Эпизод 9

   Это место разительно отличалось от камеры, в которой она провела половину своей жизни. Другие запахи, другие поверхности, даже двигаться и дышать здесь было непривычно. А уж когда всё затряслось, а тело неожиданно сдавило, Номини впервые за долгое время испугалась. 
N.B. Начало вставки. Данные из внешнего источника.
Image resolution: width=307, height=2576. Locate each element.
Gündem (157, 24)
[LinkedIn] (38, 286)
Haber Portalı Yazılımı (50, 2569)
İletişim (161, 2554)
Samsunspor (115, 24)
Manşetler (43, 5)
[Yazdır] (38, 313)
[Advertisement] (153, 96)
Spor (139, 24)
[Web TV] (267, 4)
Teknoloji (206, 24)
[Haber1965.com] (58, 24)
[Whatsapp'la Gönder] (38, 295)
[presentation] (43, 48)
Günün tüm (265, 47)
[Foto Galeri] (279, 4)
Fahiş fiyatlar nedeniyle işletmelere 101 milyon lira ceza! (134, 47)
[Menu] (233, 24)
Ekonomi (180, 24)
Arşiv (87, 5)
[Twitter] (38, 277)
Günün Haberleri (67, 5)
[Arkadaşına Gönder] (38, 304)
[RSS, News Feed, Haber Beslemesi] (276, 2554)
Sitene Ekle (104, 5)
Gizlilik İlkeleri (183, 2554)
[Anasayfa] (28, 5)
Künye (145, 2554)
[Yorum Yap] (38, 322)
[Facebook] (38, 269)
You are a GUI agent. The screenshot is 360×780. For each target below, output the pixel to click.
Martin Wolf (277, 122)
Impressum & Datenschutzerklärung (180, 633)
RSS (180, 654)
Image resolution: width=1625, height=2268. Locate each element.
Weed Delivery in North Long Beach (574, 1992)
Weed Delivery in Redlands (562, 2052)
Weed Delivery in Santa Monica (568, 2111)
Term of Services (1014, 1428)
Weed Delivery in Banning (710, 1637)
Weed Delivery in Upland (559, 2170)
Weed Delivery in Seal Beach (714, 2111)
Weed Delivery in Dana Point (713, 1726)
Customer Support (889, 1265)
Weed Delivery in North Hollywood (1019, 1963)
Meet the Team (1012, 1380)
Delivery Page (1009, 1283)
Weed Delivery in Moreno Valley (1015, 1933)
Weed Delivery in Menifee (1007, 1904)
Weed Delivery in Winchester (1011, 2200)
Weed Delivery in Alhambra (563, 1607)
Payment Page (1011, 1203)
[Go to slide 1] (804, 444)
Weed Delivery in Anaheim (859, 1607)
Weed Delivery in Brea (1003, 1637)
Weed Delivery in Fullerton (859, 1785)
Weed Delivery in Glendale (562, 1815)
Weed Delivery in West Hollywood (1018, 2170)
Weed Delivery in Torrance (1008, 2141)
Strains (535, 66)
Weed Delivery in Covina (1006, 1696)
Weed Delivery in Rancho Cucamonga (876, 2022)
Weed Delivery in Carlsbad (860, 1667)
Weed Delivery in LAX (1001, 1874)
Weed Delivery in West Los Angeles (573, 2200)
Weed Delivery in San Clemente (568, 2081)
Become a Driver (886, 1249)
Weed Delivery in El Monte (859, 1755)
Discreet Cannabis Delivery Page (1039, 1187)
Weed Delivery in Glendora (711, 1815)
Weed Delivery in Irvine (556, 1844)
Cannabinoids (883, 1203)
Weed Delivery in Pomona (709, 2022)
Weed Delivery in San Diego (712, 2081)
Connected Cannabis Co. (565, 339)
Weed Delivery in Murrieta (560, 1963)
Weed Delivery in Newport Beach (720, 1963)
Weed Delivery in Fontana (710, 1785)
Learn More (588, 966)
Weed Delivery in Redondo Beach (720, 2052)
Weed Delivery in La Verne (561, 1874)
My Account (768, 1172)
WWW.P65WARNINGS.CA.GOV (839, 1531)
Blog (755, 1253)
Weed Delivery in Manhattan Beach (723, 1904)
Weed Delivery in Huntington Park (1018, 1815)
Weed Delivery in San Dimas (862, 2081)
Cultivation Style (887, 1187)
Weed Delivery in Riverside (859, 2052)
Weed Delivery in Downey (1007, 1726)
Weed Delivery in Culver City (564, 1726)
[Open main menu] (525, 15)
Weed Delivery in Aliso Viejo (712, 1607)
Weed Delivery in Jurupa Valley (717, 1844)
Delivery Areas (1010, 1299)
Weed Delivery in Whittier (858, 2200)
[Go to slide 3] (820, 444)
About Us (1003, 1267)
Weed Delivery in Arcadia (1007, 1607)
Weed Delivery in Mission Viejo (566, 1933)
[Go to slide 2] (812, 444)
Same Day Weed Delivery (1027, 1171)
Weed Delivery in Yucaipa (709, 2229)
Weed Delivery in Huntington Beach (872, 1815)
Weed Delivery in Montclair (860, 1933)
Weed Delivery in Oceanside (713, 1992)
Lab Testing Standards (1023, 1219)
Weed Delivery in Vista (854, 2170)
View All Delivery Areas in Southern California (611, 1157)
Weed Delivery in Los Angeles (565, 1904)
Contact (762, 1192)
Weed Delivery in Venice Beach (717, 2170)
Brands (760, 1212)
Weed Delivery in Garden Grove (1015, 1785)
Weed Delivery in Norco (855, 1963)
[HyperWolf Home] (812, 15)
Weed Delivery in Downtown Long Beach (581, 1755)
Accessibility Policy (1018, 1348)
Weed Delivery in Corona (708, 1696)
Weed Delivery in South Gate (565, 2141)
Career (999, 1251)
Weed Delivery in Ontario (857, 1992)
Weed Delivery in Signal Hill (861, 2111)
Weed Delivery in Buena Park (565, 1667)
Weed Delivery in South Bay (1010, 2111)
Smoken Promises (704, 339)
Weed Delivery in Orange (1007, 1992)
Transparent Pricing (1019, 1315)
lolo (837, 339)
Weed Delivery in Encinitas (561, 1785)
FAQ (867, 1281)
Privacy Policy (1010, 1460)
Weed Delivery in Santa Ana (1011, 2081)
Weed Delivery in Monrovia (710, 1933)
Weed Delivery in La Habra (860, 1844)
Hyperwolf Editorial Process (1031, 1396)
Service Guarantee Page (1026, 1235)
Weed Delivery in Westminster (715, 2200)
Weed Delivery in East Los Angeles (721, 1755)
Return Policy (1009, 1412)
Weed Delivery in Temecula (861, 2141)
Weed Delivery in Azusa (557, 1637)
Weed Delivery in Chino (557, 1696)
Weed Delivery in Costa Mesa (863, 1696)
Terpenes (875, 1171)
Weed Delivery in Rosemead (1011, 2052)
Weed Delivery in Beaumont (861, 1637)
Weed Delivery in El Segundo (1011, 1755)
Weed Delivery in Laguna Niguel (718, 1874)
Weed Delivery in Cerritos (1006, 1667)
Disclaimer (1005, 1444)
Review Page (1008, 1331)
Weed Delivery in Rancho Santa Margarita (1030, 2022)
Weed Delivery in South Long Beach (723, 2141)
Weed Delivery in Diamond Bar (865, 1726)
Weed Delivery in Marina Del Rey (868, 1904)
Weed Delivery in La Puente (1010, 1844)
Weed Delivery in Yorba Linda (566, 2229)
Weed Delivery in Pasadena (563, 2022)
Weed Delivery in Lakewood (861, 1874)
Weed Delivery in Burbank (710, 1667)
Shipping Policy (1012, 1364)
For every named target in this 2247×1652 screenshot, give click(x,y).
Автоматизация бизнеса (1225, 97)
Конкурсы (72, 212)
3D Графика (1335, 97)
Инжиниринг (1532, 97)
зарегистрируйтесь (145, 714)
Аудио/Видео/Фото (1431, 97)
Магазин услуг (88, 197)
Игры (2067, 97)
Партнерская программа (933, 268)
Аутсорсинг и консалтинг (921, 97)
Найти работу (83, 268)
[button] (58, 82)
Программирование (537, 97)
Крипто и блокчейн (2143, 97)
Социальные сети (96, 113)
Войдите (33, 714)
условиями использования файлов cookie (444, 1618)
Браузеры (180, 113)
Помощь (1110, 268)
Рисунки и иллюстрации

   Двадцатая не знала, сколько времени прошло с тех пор, как она очнулась в совершенно пустой общей камере. Останков разорванного учёного уже не было, как и её сородичей, и лишь остывшие запахи из ячеек говорили о недавней оживлённости. С полузабытых дней раннего детства Номини не оставалась в одиночестве, и с каждым пробуждением в тишине её охватывал всё больший страх. Целыми днями она, жалобно скуля, заглядывала в пустые ячейки и зал, где текла вода. В отчаянных порывах скребла дверь, зовя Дэвани, Имора, Тэру и даже Моэд. Но стены лишь откликались тихим эхом. Даже плосколицые перестали показываться. 

   И в какой-то момент девочка поняла, что не чует никаких запахов, кроме своего собственного. Она вжималась носом в чужие лежанки, исползала все отхожие места, но не нашла даже слабых отголосков. И это вселило в Номини настоящий ужас, заставляющий разбивать руки в кровь об ненавистные двери и срывать голос в попытках докричаться до кого-нибудь. Пока однажды тишина не ответила ей, ослепив ярким светом… 

   Много позже Двадцатая поняла, почему они ослепляют её каждый раз, когда приходят. Плосколицые боятся её. Боятся того, что она посмотрит им в глаза, и они будут делать то, что она захочет. И несмотря на внезапные вспышки света, бесящие её, Номини нравилось это чувство. Нравилось, что её стали бояться.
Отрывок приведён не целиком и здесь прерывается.